### WORK INSTRUCTION
Lines with the word "count" are the ones wanted. Copy each of them from the entries below.

### RECORDED DATA

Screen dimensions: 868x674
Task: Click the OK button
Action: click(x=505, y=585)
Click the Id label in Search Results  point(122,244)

---

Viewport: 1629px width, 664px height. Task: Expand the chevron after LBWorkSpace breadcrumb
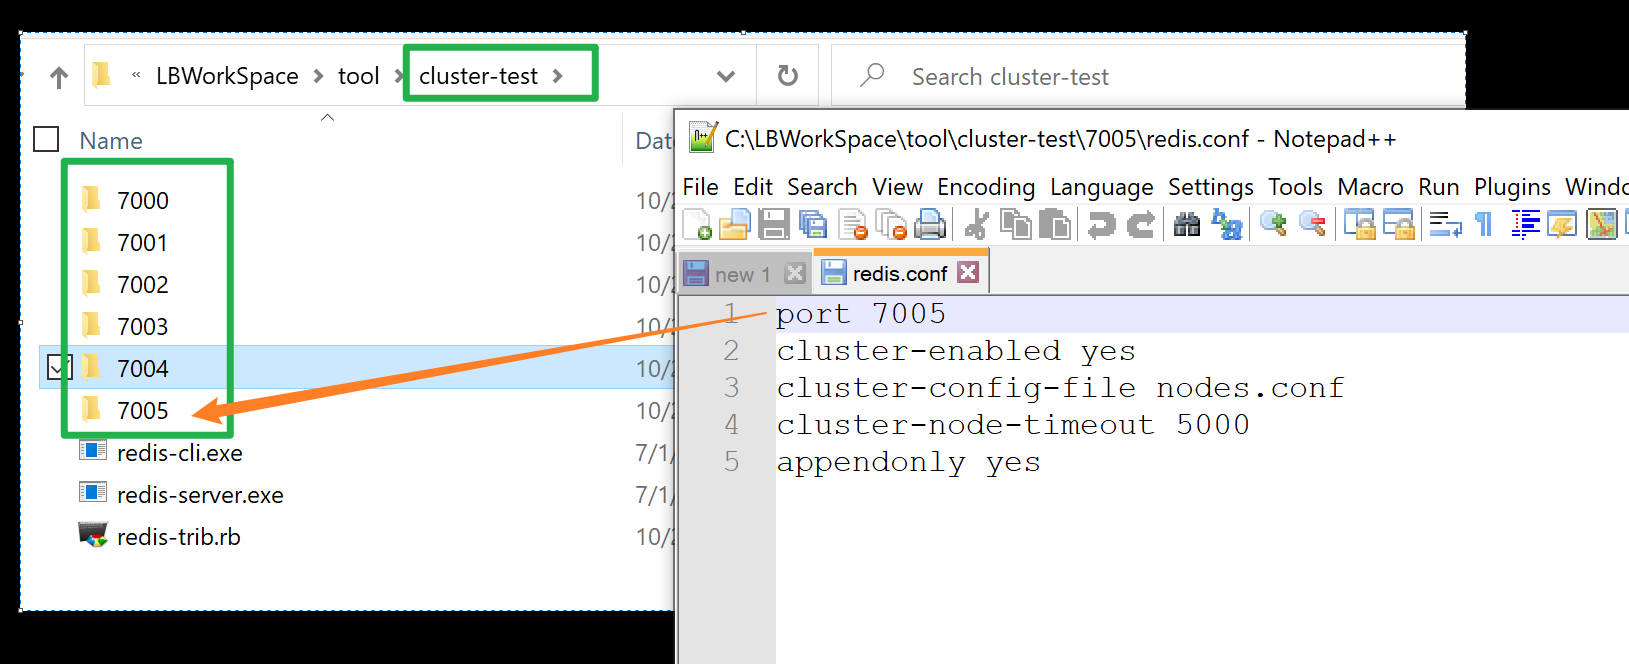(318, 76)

--

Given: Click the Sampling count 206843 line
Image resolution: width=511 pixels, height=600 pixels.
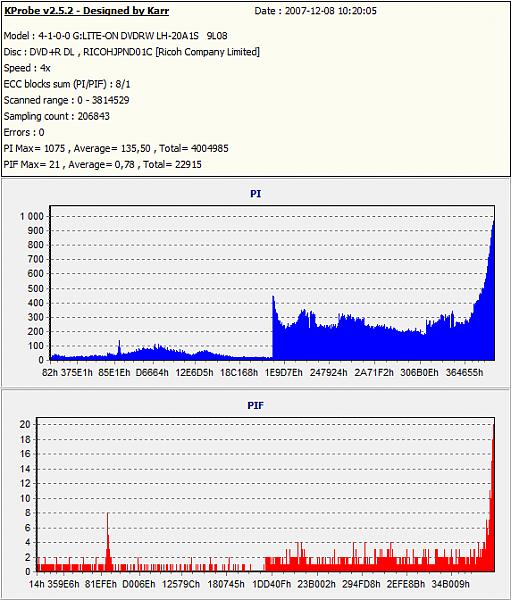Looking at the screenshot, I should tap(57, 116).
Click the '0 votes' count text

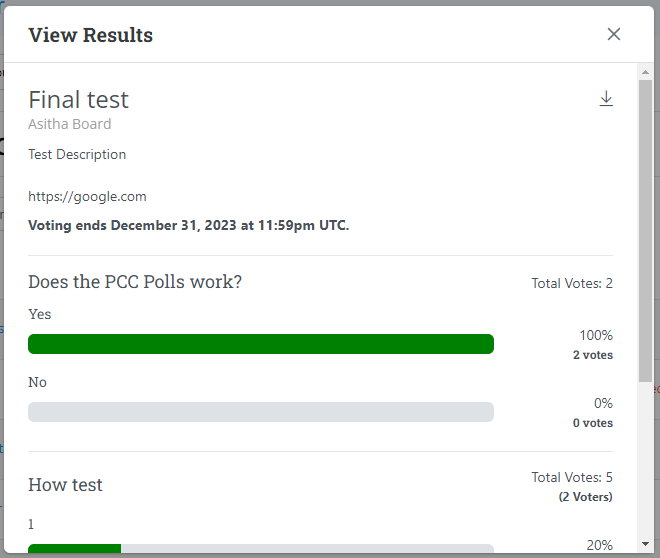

### EXERCISE RESULT
Given: Click the Sampling count 206843 line
Click the '0 votes' count text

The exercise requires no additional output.